Write out, without any change, the lines in the material below that run from the line with "Screen dimensions: 743x531" through the line with "Open test case", both included.

• **Records for the task**
Start of Block

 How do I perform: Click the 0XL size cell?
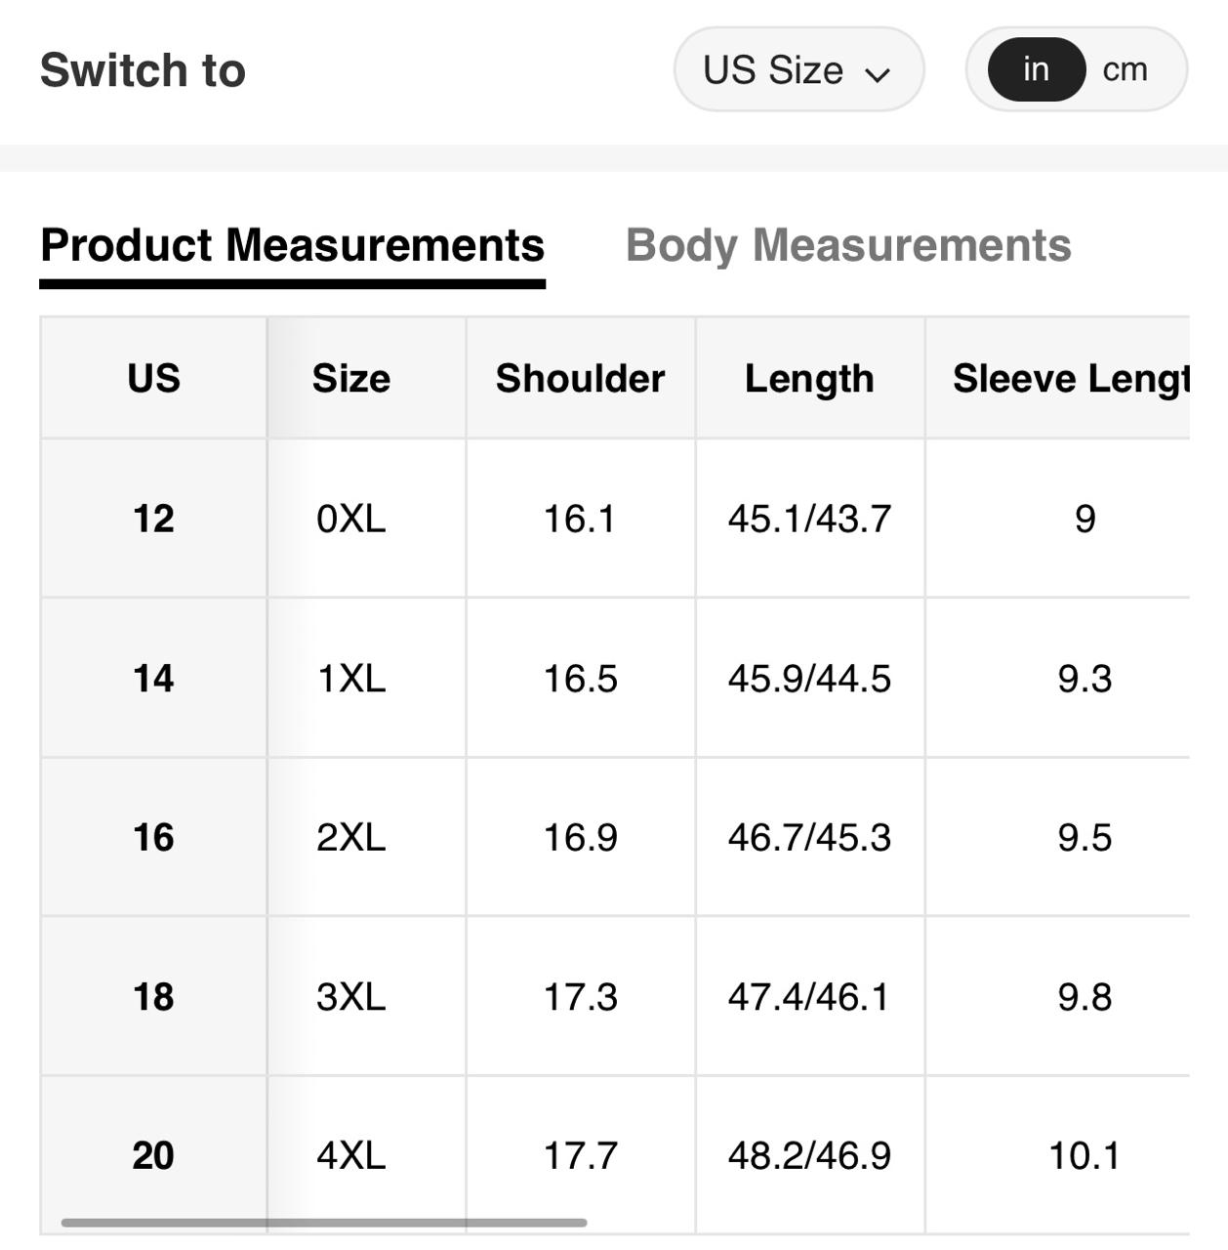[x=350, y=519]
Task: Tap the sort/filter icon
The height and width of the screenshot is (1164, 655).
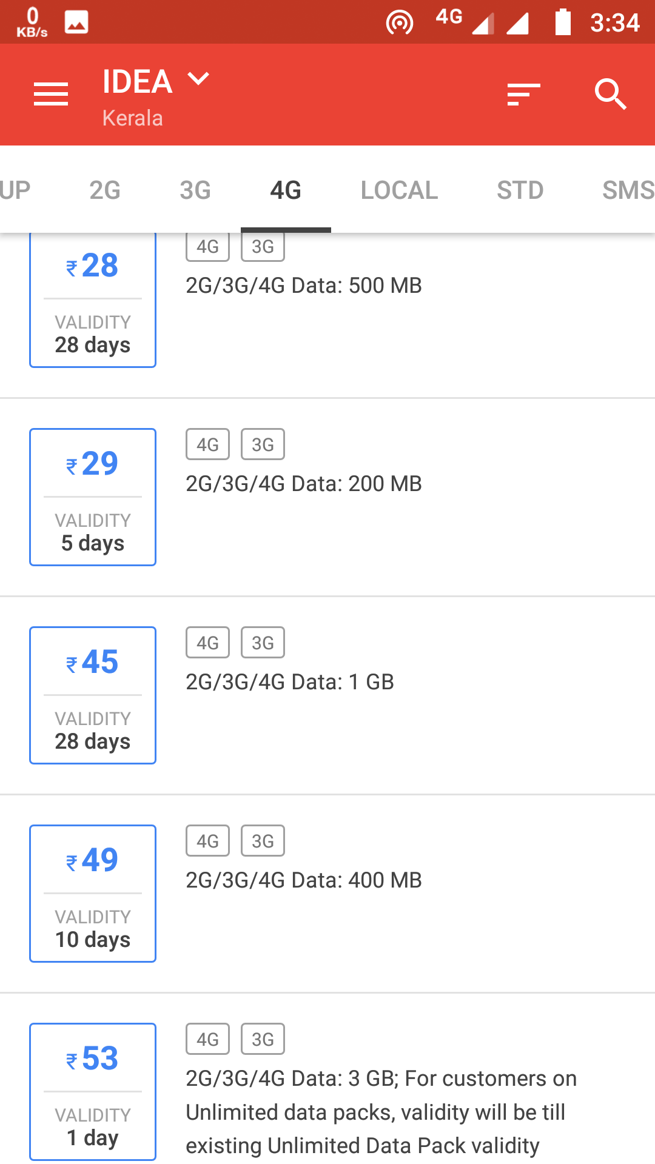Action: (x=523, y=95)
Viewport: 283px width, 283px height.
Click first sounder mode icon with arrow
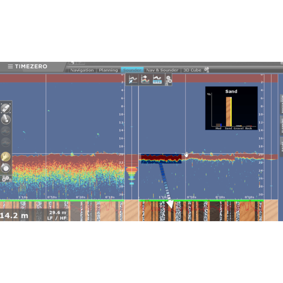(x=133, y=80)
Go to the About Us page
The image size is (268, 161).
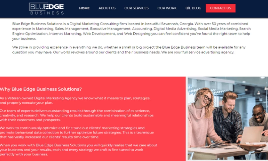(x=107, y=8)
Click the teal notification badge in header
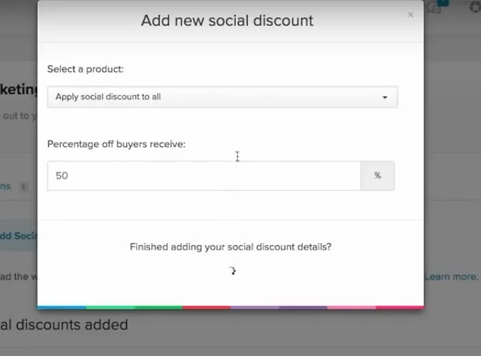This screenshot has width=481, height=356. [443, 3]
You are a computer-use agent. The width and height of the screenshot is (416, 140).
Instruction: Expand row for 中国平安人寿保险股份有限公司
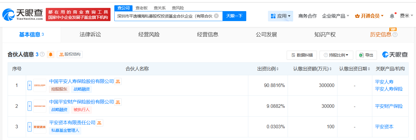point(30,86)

End of Block
Start of Block

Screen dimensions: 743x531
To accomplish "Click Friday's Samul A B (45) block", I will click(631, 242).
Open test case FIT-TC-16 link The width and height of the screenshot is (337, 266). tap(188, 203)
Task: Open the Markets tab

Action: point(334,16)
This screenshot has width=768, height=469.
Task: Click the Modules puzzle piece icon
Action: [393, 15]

End of Block

• **Expected output**
Screen dimensions: 743x531
To accomplish "Click Friday's Samul A B (45) block", I will click(631, 242).
Open test case FIT-TC-16 link The width and height of the screenshot is (337, 266). tap(188, 203)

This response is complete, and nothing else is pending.